Поездки их втроем, одинокие, томящие (ездили уже только купаться и загорать на речку), осветили жизнь Матюшина такой радостью, которой он больше не смог испытать: хотелось сделать все для другого, простор, вновь обретаемая вера в себя, в жизнь свою, в распахнувшийся огромный мир. Сама того не ведая, только скучая и играясь, новорожденная эта женщина, вспыхнув лаской, сделалась вдруг кровно родной, непререкаемо-единственной. Будто мать. Рождаясь наново и вылезая из холодной своей лягушачьей шкурки, Матюшин и не постигал, что может любить. Он жаждал и мог только подчиняться ей. Ему чудилось, что Людмилка теперь всегда будет жить с ними, что не может она уже исчезнуть – и не любовь, а такое яркое, ясное взошло в тот год лето, земное и неземное, как из-под земли.

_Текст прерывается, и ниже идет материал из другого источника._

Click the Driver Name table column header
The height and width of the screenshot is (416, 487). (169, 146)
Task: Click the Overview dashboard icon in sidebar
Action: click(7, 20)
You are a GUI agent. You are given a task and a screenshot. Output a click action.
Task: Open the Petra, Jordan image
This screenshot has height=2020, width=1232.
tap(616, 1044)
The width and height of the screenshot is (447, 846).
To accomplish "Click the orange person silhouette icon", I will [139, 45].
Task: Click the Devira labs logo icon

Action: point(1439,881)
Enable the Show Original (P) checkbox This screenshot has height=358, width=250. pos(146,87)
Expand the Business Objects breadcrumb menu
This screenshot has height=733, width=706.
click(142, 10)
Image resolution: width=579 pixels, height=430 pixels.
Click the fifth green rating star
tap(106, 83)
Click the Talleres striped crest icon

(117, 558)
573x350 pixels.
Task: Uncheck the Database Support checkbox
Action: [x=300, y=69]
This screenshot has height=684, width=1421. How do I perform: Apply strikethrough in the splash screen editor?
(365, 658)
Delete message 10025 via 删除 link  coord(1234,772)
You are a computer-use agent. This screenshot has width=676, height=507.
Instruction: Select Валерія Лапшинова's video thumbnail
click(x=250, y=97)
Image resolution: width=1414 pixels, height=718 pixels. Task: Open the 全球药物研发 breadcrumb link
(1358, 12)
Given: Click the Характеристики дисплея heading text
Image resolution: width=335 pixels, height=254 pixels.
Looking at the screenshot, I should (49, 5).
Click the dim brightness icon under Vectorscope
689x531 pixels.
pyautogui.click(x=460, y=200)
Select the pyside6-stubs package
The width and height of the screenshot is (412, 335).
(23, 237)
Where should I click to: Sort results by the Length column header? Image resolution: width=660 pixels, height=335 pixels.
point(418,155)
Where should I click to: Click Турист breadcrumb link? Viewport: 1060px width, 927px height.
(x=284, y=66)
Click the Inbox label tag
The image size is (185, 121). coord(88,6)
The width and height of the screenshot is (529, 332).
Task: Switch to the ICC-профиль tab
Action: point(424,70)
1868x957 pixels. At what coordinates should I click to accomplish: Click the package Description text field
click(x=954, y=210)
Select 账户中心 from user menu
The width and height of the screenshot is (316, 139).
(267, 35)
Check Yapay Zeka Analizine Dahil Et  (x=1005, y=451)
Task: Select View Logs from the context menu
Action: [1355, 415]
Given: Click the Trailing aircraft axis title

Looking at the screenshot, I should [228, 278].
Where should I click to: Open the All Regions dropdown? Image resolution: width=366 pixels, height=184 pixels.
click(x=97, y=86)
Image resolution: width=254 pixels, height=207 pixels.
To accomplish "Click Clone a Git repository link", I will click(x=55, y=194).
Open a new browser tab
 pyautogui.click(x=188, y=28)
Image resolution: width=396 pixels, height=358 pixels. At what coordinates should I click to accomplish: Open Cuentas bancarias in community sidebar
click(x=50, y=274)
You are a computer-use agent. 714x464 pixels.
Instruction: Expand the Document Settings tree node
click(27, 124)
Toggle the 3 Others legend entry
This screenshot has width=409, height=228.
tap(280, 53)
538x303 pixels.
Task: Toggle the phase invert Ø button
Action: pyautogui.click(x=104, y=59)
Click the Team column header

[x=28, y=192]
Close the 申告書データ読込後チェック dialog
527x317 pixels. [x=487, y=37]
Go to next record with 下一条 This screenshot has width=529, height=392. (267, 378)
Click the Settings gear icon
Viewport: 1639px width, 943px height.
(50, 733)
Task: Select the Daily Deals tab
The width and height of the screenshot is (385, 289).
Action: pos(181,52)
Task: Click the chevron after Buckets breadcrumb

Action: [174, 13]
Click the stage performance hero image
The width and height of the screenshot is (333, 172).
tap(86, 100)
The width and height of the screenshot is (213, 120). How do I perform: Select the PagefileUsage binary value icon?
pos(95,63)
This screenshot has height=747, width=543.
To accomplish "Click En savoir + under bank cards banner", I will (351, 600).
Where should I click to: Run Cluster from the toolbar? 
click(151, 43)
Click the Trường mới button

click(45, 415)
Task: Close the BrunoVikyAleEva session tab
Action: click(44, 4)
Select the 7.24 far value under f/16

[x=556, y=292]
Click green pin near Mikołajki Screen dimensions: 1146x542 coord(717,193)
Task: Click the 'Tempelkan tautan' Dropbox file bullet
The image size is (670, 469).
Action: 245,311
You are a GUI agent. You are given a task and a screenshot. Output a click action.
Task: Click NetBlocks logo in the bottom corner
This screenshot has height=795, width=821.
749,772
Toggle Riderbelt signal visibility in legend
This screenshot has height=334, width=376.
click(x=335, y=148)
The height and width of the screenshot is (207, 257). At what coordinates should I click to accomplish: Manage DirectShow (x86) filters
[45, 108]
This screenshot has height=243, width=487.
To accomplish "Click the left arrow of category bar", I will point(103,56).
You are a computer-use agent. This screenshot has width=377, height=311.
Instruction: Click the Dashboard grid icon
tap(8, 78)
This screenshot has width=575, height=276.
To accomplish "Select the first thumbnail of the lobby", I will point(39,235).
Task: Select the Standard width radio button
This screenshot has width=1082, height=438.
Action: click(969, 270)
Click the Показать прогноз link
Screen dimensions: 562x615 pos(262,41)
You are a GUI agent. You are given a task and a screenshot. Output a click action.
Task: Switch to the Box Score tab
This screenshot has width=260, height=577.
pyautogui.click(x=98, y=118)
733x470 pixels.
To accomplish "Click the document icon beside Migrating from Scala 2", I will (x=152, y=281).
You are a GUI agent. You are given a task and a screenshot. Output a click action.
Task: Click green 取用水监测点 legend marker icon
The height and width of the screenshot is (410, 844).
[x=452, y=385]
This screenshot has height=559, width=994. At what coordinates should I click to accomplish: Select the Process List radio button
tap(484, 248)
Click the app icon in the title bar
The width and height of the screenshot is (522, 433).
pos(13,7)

Нежась на бережку, усталая от купания, а плавать она любила одна и подолгу в покойной воде, Людмилка ему позволяла мять и гладить ей спину, плечи, что было ей приятно и усыпляло. Эти ее штучки опротивели брату. Но, бывало, Яков с Людмилкой отлучались – Яков брал покрывальце и уводил ее далеко, в кукурузное высоко стоячее поле, ничего не говоря брату, не думая ничего объяснять. И ждал Матюшин покорно, понимая, что Людмилка принадлежит брату и должна пойти с ним. Это делалось так буднично, будто ходили они в кукурузу справлять нужду. Яков тяготился им все больше, презирал его, и как-то отвращение его вырвалось наружу, он громко выговорил жене:
– Ты чего, не понимаешь, что делаешь, дура, он же тебя лапает!